··· Material provided

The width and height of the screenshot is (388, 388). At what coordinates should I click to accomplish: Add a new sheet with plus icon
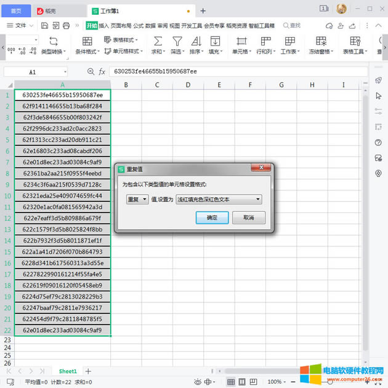[x=88, y=371]
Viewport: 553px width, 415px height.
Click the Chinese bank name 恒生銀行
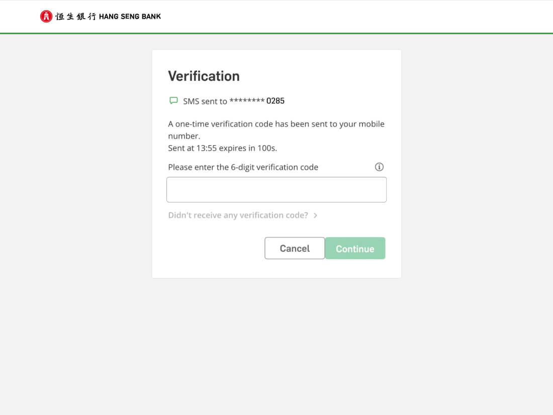click(75, 17)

······

[What is being asked] Reproduce all of the material exactly, apart from the pictures.

[Exercise result]
The width and height of the screenshot is (388, 388). At what coordinates should I click to accomplish: Add a new sheet with plus icon
[x=88, y=371]
Viewport: 553px width, 415px height.
Click the Chinese bank name 恒生銀行
click(75, 17)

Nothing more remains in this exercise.